[Records contained in a dataset]
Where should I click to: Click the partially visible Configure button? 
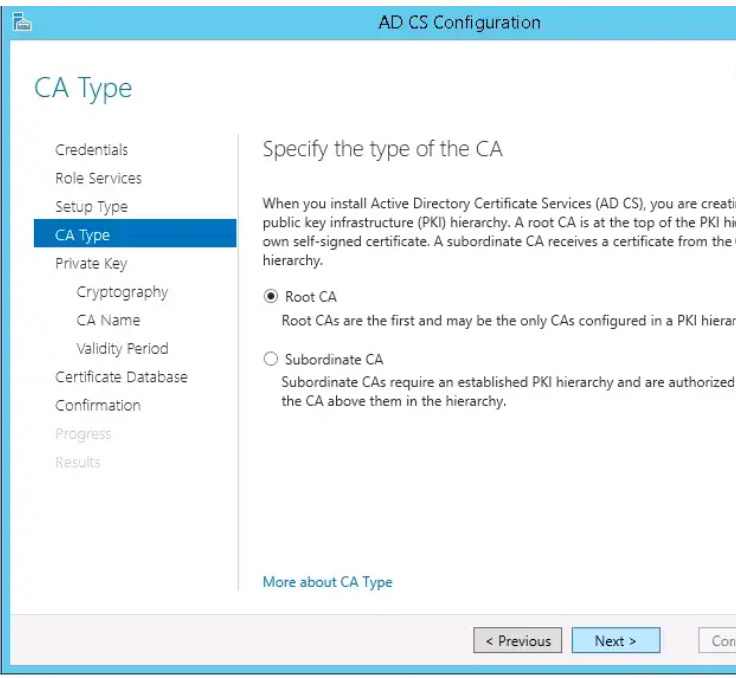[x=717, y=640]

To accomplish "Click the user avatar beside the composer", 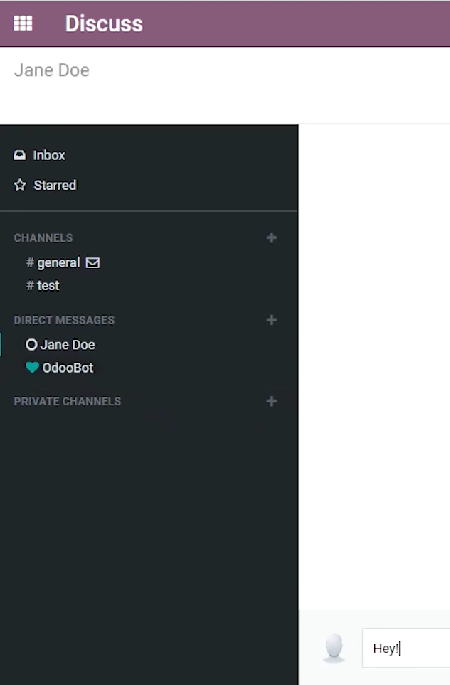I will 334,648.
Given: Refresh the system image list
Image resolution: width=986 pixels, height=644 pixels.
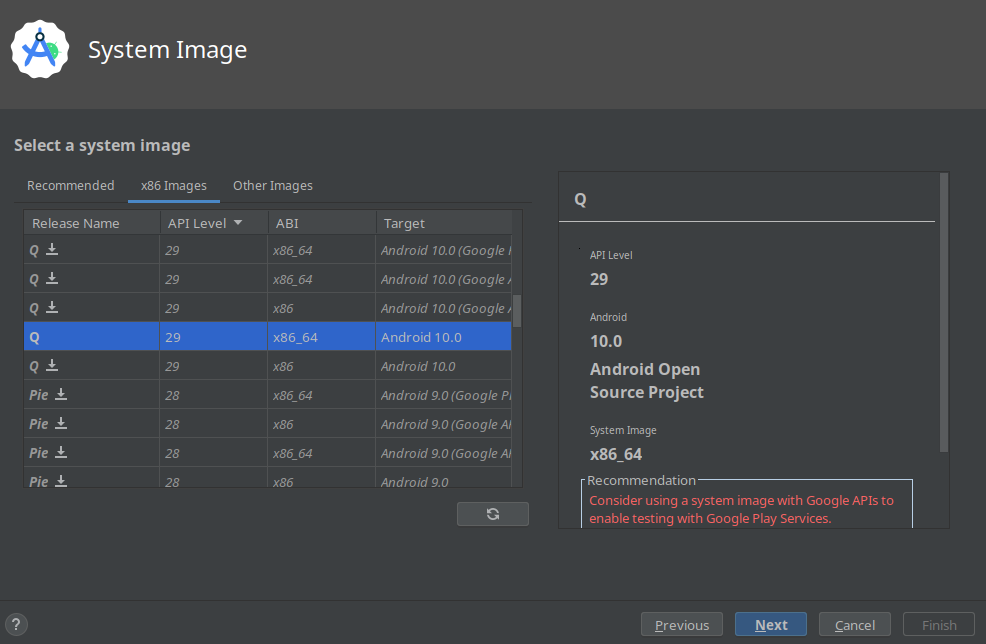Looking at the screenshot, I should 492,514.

* * *

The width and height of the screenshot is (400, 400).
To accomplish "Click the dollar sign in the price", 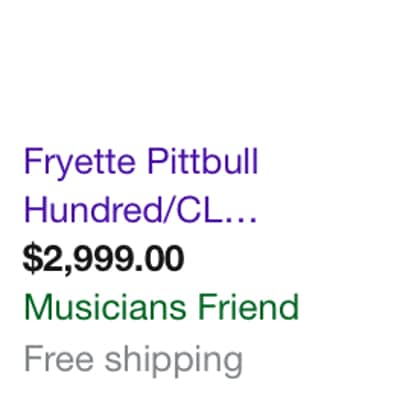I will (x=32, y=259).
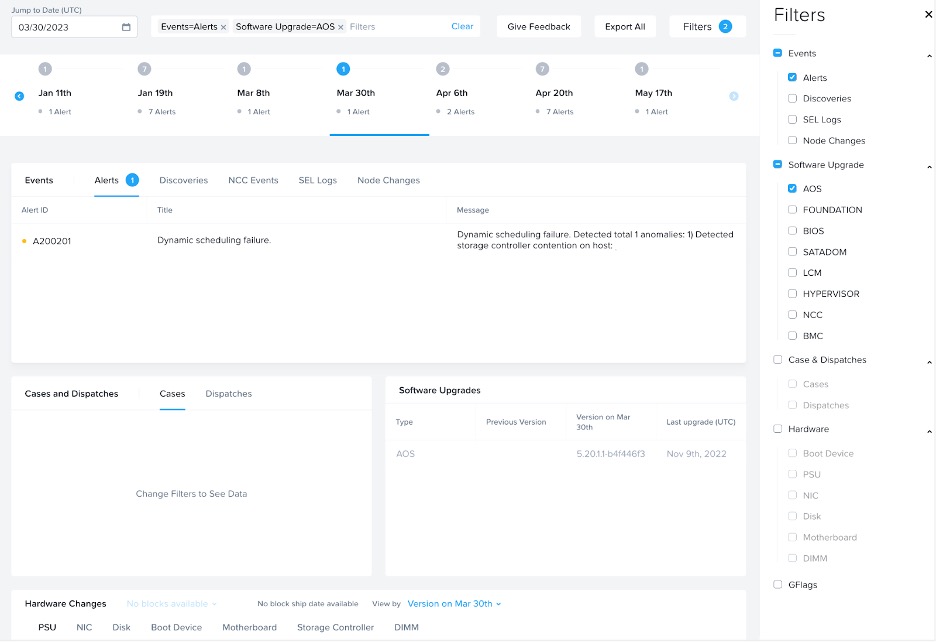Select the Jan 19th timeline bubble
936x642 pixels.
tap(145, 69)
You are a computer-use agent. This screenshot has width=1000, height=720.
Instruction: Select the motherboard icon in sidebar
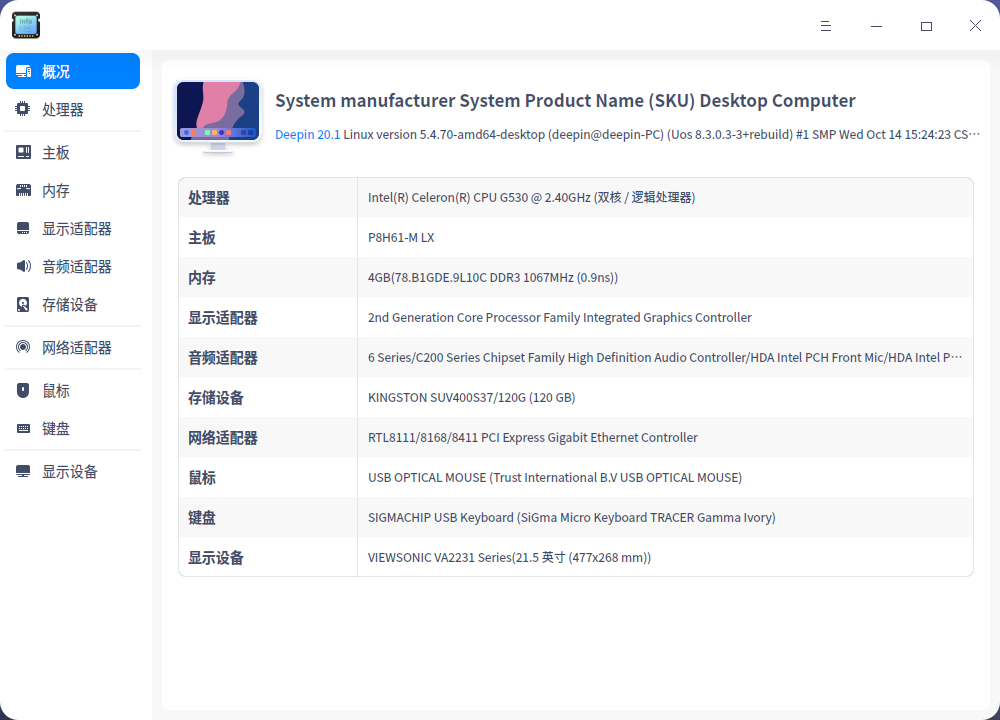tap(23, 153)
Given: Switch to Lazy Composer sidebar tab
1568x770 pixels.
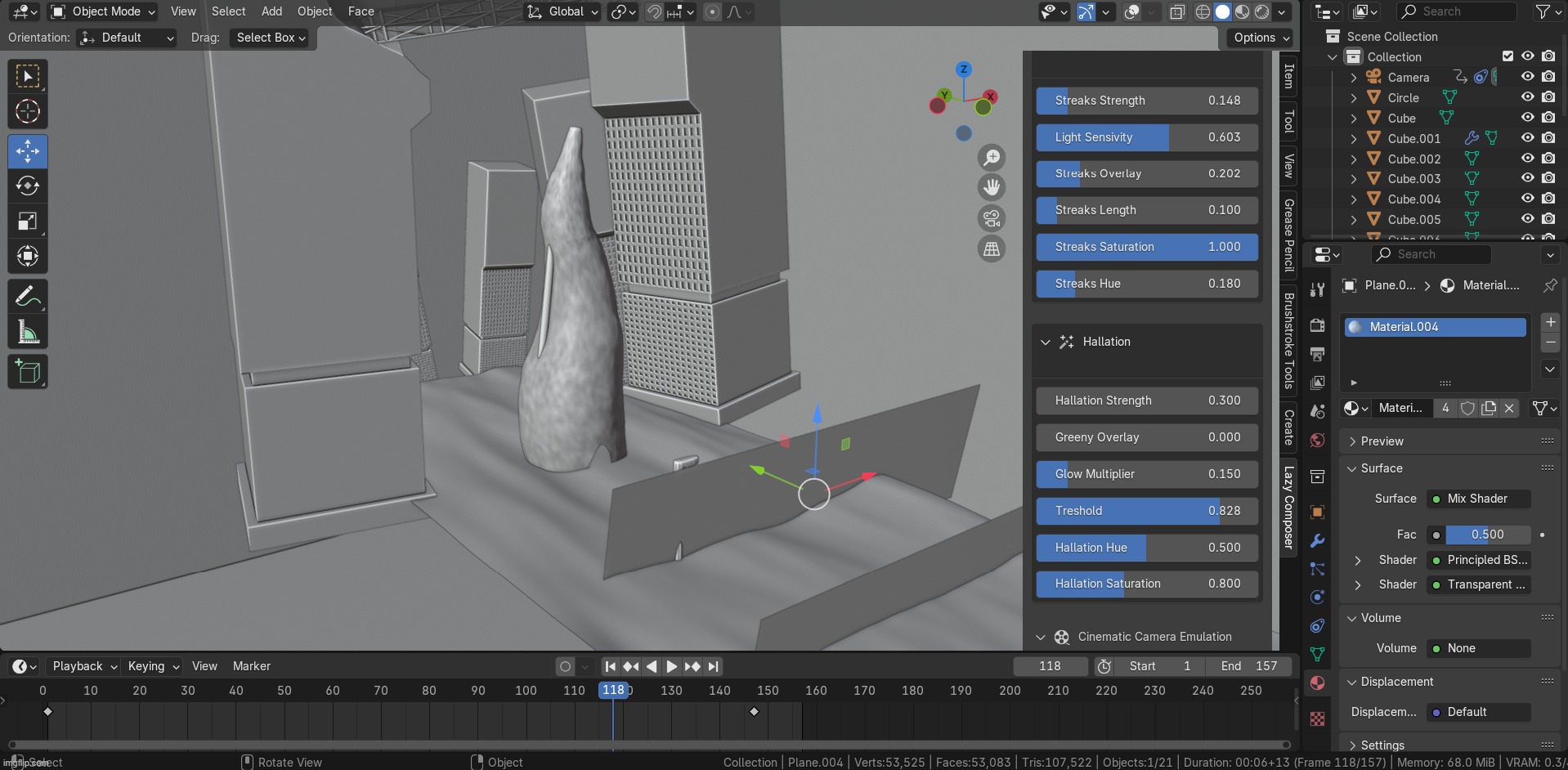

* [TASK]
Return solely the number of lines in the data that include the word "Given".

* [FINAL ANSWER]
2